Data records:
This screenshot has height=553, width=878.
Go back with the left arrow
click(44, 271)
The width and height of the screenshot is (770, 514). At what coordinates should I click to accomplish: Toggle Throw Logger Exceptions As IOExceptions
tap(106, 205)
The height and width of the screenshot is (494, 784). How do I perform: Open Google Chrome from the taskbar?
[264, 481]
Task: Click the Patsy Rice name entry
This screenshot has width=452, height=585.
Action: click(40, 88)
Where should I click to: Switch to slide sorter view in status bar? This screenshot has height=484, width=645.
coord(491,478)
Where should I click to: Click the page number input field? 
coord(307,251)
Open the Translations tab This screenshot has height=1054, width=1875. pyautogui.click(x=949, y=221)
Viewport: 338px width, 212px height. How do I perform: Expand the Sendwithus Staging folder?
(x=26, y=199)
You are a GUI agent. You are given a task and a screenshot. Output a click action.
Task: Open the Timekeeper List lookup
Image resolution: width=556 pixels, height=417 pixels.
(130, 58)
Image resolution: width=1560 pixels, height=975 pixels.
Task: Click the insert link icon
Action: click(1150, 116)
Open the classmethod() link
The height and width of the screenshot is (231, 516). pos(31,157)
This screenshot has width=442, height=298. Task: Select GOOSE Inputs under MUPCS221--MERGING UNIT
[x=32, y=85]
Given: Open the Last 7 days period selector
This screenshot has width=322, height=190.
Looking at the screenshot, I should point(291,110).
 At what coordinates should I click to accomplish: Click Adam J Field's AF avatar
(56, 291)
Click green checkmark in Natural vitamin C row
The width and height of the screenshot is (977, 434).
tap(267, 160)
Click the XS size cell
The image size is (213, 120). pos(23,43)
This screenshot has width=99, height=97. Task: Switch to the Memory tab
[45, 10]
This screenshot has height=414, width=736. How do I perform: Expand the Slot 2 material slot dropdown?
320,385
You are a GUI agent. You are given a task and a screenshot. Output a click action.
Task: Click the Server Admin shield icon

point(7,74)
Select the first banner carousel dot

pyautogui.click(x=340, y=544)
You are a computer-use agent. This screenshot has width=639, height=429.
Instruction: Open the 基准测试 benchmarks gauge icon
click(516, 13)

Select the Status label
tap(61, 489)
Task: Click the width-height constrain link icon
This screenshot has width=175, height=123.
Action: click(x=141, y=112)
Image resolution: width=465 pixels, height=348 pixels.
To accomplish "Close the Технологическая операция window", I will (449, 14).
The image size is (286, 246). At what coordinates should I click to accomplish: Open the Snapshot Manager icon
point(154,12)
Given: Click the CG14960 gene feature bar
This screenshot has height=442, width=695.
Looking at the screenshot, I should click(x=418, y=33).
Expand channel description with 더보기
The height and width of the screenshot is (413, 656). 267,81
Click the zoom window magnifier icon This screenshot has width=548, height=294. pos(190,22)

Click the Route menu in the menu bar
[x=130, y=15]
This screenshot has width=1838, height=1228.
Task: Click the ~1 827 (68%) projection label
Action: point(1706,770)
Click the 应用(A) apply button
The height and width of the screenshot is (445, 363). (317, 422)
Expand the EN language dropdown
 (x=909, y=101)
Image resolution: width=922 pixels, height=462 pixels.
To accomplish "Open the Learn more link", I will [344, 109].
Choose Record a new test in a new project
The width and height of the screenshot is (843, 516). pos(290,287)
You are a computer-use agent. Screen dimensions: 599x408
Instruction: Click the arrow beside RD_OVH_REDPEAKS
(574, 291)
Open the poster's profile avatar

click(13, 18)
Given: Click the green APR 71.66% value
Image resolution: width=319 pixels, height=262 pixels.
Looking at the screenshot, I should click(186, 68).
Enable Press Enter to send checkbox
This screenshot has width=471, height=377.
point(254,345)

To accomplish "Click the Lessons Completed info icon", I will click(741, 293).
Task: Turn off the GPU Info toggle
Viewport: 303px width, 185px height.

◆ INSTRUCTIONS FOR THE TASK ◆
In the entries above, take the line containing "Click the 应用(A) apply button" and each later line through the last, and repeat them exactly. Output nothing else.

◆ FINAL ANSWER ◆
Click the 应用(A) apply button
The height and width of the screenshot is (445, 363). (317, 422)
Expand the EN language dropdown
 (x=909, y=101)
Image resolution: width=922 pixels, height=462 pixels.
To accomplish "Open the Learn more link", I will [344, 109].
Choose Record a new test in a new project
The width and height of the screenshot is (843, 516). pos(290,287)
You are a computer-use agent. Screen dimensions: 599x408
Instruction: Click the arrow beside RD_OVH_REDPEAKS
(574, 291)
Open the poster's profile avatar

click(13, 18)
Given: Click the green APR 71.66% value
Image resolution: width=319 pixels, height=262 pixels.
Looking at the screenshot, I should click(186, 68).
Enable Press Enter to send checkbox
This screenshot has width=471, height=377.
point(254,345)

To accomplish "Click the Lessons Completed info icon", I will click(741, 293).
Task: Turn off the GPU Info toggle
Viewport: 303px width, 185px height.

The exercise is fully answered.